STORED DATA:
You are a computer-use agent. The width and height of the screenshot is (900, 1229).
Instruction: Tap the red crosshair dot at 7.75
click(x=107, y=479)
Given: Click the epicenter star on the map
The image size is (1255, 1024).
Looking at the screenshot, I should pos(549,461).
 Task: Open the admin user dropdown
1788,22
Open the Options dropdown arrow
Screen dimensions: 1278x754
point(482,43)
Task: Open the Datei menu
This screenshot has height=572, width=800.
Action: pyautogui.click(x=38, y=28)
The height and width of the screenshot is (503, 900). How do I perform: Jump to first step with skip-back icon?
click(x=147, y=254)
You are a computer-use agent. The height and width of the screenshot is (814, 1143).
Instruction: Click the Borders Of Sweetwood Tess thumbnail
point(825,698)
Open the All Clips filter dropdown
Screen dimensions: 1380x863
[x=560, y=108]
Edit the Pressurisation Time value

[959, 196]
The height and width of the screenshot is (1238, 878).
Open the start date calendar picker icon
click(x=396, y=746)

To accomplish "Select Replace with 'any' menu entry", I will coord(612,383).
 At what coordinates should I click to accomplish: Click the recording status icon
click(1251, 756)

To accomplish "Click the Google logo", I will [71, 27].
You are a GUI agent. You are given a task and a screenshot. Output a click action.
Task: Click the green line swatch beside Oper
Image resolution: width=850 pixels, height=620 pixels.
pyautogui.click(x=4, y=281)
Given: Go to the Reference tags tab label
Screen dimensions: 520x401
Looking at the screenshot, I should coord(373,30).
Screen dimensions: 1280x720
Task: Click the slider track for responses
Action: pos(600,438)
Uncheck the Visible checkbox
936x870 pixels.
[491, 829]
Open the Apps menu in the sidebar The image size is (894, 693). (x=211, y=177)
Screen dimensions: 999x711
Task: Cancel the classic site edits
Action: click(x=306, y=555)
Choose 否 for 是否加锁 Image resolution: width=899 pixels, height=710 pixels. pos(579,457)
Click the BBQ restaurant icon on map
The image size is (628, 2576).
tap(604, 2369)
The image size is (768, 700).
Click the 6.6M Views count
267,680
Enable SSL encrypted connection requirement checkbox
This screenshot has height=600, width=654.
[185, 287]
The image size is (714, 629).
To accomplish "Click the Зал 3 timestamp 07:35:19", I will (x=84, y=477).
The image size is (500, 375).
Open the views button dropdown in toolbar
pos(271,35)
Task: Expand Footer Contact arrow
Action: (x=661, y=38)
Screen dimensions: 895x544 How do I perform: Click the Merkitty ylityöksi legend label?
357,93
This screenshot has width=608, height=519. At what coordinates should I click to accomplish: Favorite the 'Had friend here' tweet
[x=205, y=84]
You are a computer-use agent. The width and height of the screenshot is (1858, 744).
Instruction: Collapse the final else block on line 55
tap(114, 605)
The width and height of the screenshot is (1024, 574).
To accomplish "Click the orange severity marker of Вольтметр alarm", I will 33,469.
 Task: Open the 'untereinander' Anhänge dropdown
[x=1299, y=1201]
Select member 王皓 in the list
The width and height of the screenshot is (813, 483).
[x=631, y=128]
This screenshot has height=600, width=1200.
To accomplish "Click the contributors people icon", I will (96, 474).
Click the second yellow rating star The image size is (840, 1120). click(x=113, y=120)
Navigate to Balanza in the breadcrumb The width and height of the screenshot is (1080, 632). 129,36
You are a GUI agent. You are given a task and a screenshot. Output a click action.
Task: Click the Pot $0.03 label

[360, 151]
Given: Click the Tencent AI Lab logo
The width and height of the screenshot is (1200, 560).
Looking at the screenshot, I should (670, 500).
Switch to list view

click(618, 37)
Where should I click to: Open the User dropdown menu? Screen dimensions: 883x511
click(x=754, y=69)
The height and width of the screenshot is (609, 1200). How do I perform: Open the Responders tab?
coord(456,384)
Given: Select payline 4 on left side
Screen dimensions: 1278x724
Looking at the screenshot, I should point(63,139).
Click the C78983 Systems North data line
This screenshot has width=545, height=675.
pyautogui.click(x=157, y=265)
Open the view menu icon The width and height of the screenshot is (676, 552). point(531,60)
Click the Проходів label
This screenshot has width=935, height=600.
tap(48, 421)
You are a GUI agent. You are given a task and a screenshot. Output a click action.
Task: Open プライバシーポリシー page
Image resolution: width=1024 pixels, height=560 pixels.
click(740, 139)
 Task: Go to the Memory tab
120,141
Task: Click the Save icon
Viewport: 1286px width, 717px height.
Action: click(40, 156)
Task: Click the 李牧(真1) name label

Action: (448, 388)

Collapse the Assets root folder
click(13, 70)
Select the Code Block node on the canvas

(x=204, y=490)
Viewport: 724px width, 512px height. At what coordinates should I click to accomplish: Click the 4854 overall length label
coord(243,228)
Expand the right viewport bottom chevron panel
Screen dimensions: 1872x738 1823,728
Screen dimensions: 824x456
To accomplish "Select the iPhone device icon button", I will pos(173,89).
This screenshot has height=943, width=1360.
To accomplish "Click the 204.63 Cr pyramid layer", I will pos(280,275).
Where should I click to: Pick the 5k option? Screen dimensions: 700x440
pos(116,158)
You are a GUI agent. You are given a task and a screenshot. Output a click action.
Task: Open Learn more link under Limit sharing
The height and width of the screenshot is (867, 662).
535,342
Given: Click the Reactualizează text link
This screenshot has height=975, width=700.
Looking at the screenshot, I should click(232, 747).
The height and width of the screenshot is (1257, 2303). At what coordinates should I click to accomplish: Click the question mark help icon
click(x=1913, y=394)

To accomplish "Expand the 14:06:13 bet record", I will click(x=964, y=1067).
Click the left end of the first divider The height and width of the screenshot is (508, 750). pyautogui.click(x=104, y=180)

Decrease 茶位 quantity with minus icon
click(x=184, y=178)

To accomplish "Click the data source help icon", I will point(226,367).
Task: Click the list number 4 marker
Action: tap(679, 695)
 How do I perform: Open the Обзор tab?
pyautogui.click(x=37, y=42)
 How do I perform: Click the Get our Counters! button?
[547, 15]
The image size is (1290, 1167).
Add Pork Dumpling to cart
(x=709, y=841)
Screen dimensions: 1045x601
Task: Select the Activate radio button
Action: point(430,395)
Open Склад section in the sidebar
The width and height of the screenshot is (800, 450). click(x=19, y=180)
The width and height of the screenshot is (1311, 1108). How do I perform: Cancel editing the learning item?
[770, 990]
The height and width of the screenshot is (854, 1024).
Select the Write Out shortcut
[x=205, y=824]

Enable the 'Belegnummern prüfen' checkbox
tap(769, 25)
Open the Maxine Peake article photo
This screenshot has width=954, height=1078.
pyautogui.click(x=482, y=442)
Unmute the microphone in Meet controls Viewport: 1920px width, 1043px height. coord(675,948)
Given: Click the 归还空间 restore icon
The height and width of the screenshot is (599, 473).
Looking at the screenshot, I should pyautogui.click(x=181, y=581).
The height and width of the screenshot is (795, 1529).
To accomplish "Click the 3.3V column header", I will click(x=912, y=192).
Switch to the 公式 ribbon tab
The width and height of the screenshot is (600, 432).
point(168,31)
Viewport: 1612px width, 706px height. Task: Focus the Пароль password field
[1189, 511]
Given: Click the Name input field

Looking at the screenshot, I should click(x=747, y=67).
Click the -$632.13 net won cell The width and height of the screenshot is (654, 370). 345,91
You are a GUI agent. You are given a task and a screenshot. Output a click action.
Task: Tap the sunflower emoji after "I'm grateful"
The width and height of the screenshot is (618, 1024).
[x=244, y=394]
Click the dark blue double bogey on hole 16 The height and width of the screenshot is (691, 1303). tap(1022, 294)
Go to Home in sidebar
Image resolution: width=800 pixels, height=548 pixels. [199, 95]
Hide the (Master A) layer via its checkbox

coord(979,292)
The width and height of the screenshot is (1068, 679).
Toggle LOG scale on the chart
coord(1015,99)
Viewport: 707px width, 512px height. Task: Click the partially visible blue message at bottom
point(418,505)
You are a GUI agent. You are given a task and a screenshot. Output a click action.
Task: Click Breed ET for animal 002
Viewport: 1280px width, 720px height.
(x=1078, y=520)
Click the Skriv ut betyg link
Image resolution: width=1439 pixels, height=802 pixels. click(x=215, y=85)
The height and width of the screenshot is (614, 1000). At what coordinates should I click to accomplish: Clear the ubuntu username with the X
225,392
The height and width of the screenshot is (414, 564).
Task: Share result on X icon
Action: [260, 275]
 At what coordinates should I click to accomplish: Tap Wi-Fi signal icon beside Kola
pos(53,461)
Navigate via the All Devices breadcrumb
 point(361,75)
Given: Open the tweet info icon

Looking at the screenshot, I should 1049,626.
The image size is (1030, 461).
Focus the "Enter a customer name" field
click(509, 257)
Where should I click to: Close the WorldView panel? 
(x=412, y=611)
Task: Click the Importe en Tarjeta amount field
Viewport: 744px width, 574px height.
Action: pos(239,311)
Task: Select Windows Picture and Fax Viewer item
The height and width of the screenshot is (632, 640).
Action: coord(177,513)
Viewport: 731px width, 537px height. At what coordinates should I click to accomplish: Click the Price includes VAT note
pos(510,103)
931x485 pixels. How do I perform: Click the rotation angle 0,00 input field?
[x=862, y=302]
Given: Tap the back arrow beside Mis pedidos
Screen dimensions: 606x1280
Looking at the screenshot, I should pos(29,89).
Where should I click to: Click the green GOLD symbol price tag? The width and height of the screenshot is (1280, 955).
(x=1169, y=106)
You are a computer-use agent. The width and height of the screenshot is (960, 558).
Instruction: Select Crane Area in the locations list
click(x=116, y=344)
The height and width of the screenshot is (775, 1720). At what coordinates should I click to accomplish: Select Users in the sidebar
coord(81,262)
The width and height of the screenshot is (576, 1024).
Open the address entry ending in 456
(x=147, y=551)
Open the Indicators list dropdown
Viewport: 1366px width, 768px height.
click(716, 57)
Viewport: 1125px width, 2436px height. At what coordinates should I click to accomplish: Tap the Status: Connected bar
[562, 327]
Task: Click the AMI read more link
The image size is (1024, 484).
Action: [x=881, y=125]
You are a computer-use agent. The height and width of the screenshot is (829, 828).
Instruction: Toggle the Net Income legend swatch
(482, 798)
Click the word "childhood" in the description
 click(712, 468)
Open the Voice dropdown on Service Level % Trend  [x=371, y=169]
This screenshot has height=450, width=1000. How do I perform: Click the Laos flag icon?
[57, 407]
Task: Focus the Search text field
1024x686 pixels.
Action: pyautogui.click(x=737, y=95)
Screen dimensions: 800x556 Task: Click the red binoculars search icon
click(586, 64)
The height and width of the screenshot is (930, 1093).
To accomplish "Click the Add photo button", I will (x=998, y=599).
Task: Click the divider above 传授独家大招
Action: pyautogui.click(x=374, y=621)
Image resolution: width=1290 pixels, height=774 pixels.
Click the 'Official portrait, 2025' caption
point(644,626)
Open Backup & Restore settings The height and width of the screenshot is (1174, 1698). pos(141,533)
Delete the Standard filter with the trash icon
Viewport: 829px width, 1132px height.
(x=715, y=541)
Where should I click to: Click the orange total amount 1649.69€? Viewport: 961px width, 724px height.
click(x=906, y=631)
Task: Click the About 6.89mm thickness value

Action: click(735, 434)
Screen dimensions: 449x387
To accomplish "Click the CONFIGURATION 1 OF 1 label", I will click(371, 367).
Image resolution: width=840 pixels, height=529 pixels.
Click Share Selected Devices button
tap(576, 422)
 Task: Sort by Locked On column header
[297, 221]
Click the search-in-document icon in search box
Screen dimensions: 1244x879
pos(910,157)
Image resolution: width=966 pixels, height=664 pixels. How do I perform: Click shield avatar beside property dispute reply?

WORK INSTRUCTIONS:
Determine how many lines in the preceding records include the word "left". The answer is that number alone.

ANSWER BOX:
2